Fifteen minutes before last week’s deadline, a “very reliable” source telephoned the Westview, a small community paper in Bellevue, with dramatic news. H.G. Hill’s, Nashville’s 100-year-old grocery company, had been sold, the caller said, to Houchens Markets, a chain of supermarkets based in Bowling Green.

“We didn’t have time to check the story out,” Westview editor Paula Winters explained, “so we decided to just stick it in and see what bites.”

Pulling a filler ad from a back page to make room for the story, a Westview staffer quickly wrote an article on the sale. It ran under the headline, “H.G. Hill’s sold?”

“A WKRN-Channel 2 News source tells the Westview that the H.G. Hill’s food stores, a longtime Nashville tradition, has been sold to a Kentucky company,” the story said.

“The Nashville television station was expected to air the story Tuesday night as Westview was going to press,” the story added.

Since then, Winters said, other sources, including Hill’s employees, have confirmed that the rumors are accurate. She said she regretted that the story mentioned Channel 2, which did not run a story on the sale. And she also declined to name her source at the station.
━━━━━━━━━━
▶ _PROBLEMS AND TASKS_:
a) In the article about the Westview's report on H.G. Hill's, which company was said to have bought the grocery business?
b) Using the article about the Westview's report on H.G. Hill's, explain why the paper printed the sale story without checking it first.
c) Carry on the article about the Westview's report on the H.G. Hill's sale from the point where it stops.
The data after this point have no connection to the article.
━━━━━━━━━━
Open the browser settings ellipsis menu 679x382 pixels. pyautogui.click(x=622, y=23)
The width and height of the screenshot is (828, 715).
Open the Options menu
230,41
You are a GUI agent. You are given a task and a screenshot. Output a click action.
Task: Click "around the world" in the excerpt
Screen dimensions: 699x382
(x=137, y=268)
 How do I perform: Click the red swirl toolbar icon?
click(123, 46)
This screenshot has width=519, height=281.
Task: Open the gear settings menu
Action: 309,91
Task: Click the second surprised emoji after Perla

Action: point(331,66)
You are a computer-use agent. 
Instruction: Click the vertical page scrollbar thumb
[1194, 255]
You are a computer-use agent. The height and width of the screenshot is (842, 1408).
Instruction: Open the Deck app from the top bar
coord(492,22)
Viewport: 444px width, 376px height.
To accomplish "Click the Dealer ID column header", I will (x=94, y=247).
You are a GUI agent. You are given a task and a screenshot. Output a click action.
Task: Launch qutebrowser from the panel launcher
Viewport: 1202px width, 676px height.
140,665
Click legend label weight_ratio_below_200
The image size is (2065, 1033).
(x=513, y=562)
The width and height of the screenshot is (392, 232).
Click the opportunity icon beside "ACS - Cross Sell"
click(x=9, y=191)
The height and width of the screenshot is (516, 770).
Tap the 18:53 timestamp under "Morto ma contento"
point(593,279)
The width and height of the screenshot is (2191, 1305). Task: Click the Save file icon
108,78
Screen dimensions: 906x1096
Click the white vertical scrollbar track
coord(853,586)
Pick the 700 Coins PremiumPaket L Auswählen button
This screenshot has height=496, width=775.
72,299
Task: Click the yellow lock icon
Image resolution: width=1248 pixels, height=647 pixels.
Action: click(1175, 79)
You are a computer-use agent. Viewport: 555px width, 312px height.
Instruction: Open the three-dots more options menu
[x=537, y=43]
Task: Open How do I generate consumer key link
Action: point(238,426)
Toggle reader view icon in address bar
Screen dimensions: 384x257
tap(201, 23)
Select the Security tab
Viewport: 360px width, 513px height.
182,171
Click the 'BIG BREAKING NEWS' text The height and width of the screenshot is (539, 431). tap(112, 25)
━━━━━━━━━━
▶ _RESULTS OF THE TASKS_:
a) Houchens Markets, a supermarket chain based in Bowling Green.

b) The tip came in only fifteen minutes before the deadline. As editor Paula Winters put it, there was no time to check the story, so the paper ran it to "see what bites."

c)
“I may be way off base,” Winters told the Scene Monday, “but my instinct tells me it’s true.”

Winters could be in for a shock—and a lawsuit.

“This is a blatant case of irresponsible journalism,” Hill’s president Wentworth Caldwell Jr. wrote to store employees last Friday. “I assure you it is untrue.”

Hill’s attorney, John Lewis, said he had sent Winters a letter Tuesday insisting that the sale story is “absolutely false” and had “damaged [the company’s] relations with customers and employees.”

The paper’s publisher, Evelyn Underwood, had promised to print a retraction in this week’s issue.

But what about Winters’ source at Channel 2?

“It was Turko,” acknowledged WKRN general manager Mike Sechrist. “He told me that he called [Winters] after hearing the rumor. He didn’t know whether it was true or not, and he certainly didn’t know whether we were going to air it in our newscast.”

The reason Channel 2 didn’t run the story was because it made a quick call to Hill’s spokesperson, Ashley Caldwell, who is Wentworth’s daughter. The station then decided there was nothing to it.

Bombed

Rather than phoning in news tips to newspapers, Turko should have been helping out in his own newsroom. His station could certainly use it.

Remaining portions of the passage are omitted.